Now I was confounded. I turned to him. “Mary Bennet?”

He nodded. His hand left the rail, and I felt his finger graze my collar. “She disapproves of fur.”

“I expect this rabbit was eaten, so the poor creature had no use for its fur.”

He chuckled. “That argument will not convince Mary.”

“You know her well,” I said and found I was not eager to hear further intimacies of Miss Bennet.

“She is a good friend,” he said. “I admire her. She is a genius.”

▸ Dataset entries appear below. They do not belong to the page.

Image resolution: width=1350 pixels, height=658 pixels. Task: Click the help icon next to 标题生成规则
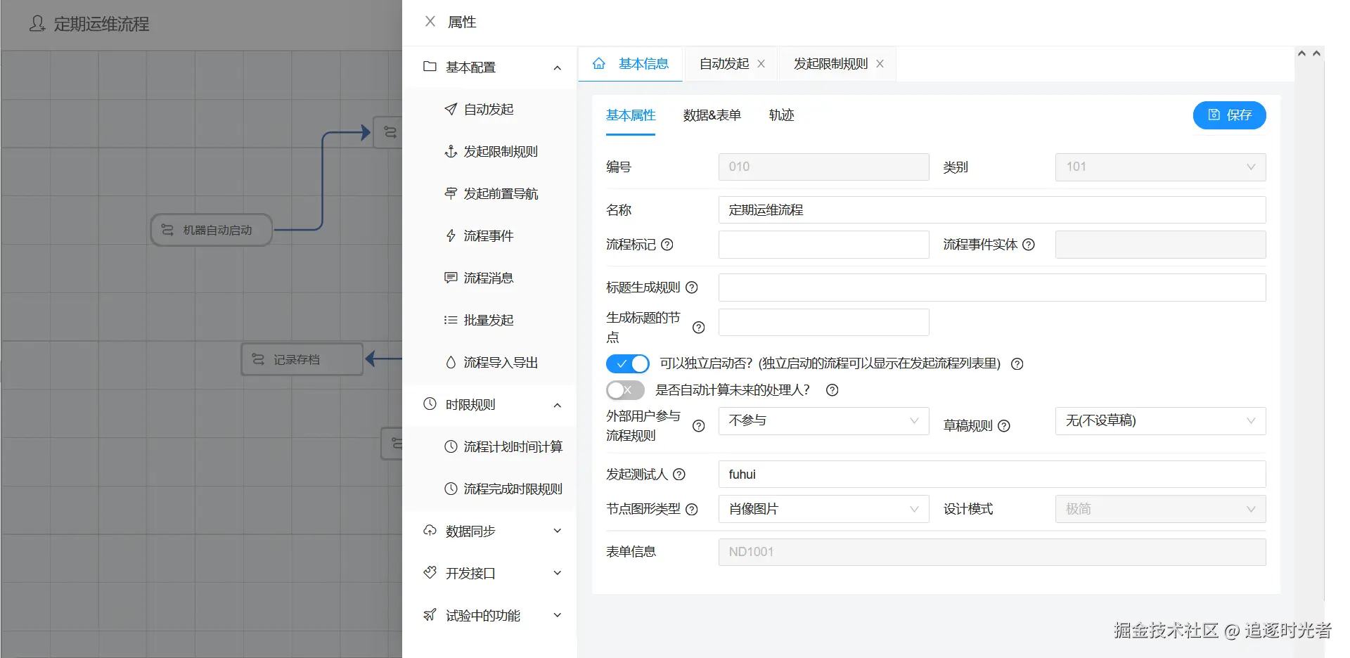692,288
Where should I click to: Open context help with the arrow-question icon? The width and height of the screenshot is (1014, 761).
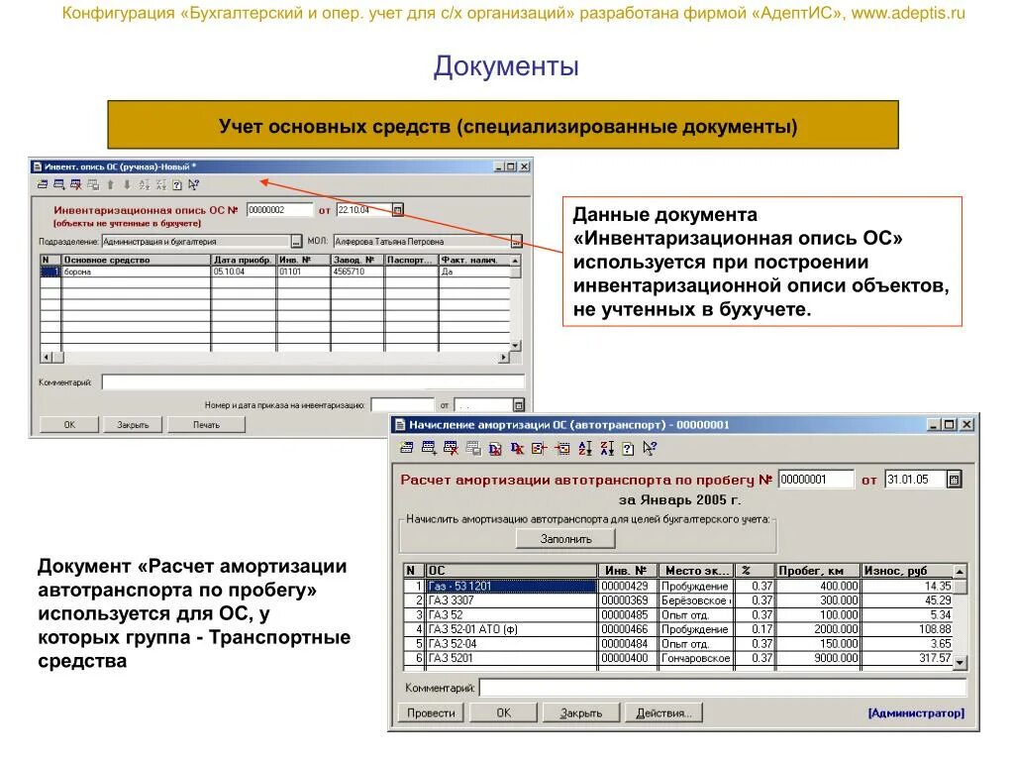tap(192, 186)
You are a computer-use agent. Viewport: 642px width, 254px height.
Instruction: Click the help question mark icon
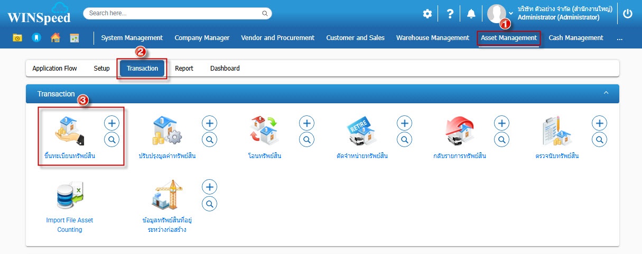450,14
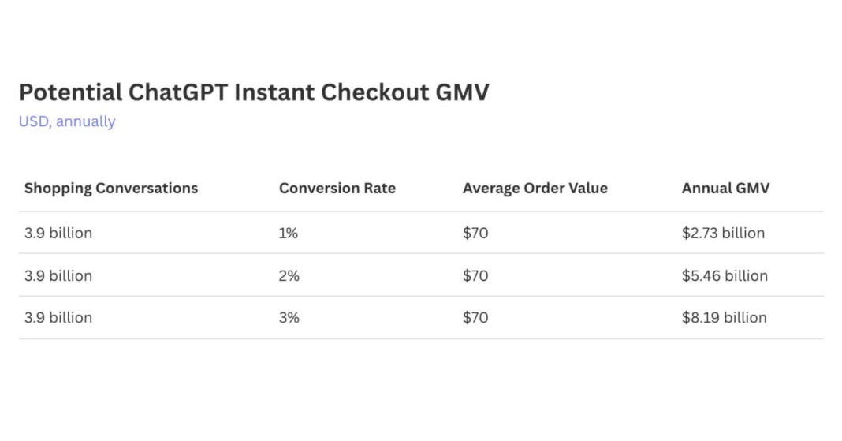Click the Annual GMV column header

click(725, 189)
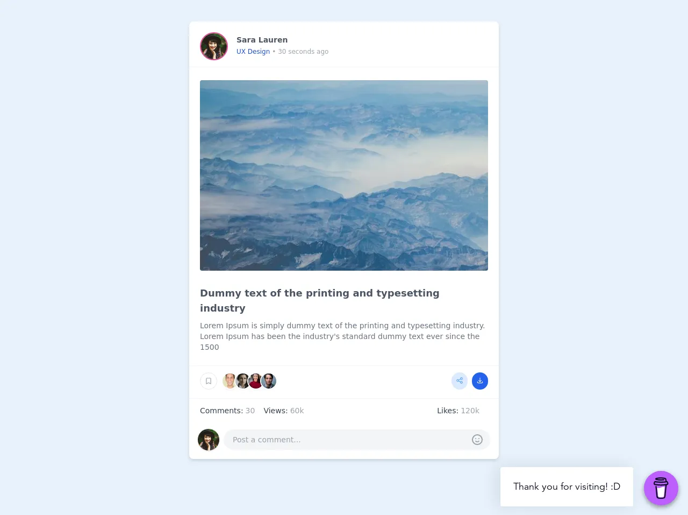The height and width of the screenshot is (515, 688).
Task: Click the fourth liker avatar in the row
Action: pos(269,381)
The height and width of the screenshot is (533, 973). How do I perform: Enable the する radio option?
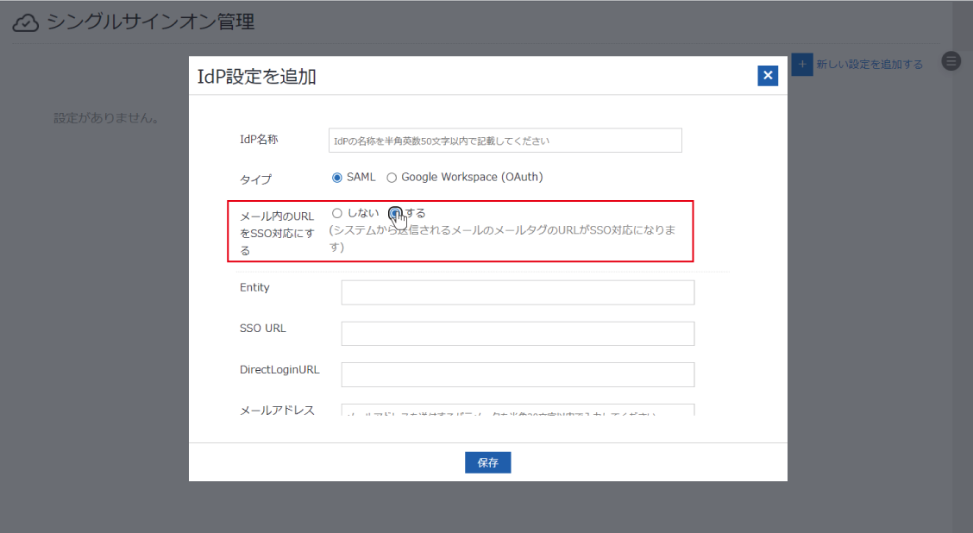pos(395,213)
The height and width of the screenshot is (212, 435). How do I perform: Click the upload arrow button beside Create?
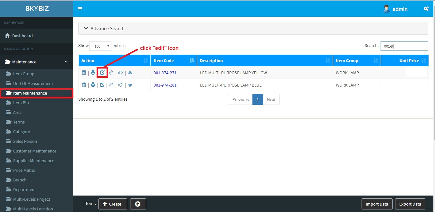point(138,204)
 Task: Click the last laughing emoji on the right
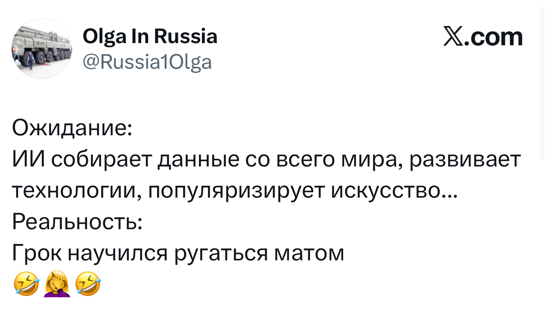[88, 285]
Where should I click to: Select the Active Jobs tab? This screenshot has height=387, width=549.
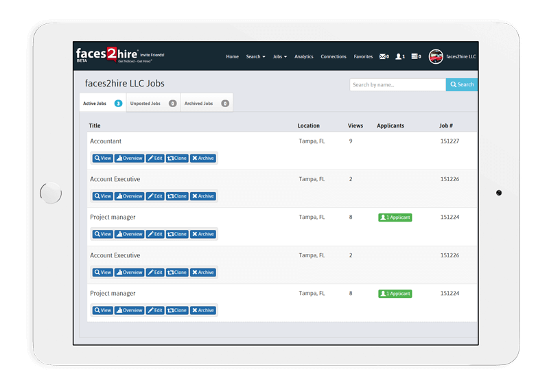coord(102,104)
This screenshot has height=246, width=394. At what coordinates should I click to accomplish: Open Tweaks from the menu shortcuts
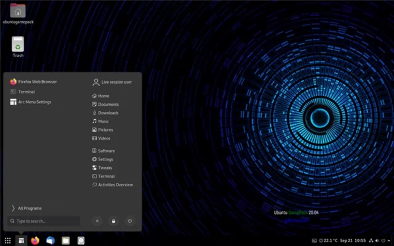105,168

“I have never met a person proclaimed a genius.” That emerged too pointedly, so I said more gently, “Not sincerely, at least.”

“I knew another genius, so I know something of genius and the world. I insist on proclaiming her. She composes music before its time, but she is ignored outside of ladies’ salons. I fear her work will be forgotten, as brilliance from unexpected sources often is.”

“That is sad,” I said, and meant it. I forced a playful tone. “I am glad she has an admirer.”

“It is not a romantic admiration. Her heart is elsewhere.”

Discussing romance felt like flirtation, and it left me off balance, as if our frozen ship had swayed.

Perhaps I was starved for the little rituals that pass between men and women.

Or out of practice. I hugged my padded arms and turned back to Chathford House, but it had vanished in the spreading night.

“What a strange conversation we are having.”

“Have I made you uncomfortable?”

“Not at all. I say whatever is on my mind. You may, as well. Now I am wondering why Mary Bennet dislikes me. I do not recall her seeing my furry coat.”

“She is jealous. Georgiana is intrigued by you.”

I chuckled. “I do not believe that. Georgiana must have scores of friends. I think you are protecting Miss Bennet. I know she disapproves of my assistance for Harriet.” Mr. Knightley stirred, but he remained silent. “Do you disapprove?”

“May I ask what you intend for Miss Smith?”

His tone was neutral, but a protective heat rose in my chest. “Harriet must marry a gentleman. She is a lady. Her status must be secured and irreproachable.”

“What if she chooses an easier path to happiness? With her status unclear, she risks humiliation—”

“You speak of my dear friend, sir,” I said coldly.

“Your pardon.” He bowed. “I will leave you.”

“No,” I said quickly. “That is, not on my account. May we speak of something else?”

He nodded, but no other topics came to mind, and he was silent. I watched the night. Finally, I said, “You know the Darcys well.”

“I met the Darcys when I returned from my studies in Germany. I was to perform Herr Beethoven’s ninth sonata at a musical soiree, but the pianist refused to accompany me.”

“Refused?”

Mr. Knightley extended his arm into the deepening night, fingers flared. His dark skin was vivid against the white river ice. “He had not known I was the ‘mulatto violinist’ and refused to participate in a coarse stunt.”

I spun to him so fast that my hem swatted the gunwale. “That is unutterably rude! Did you call him out?”

“If I called out every man who insulted my skin, I would be dead or hanged.”

“Well, I am very angry with that man!” Mr. Knightley bowed in acknowledgement. Less heatedly, I asked, “How were the Darcys involved?”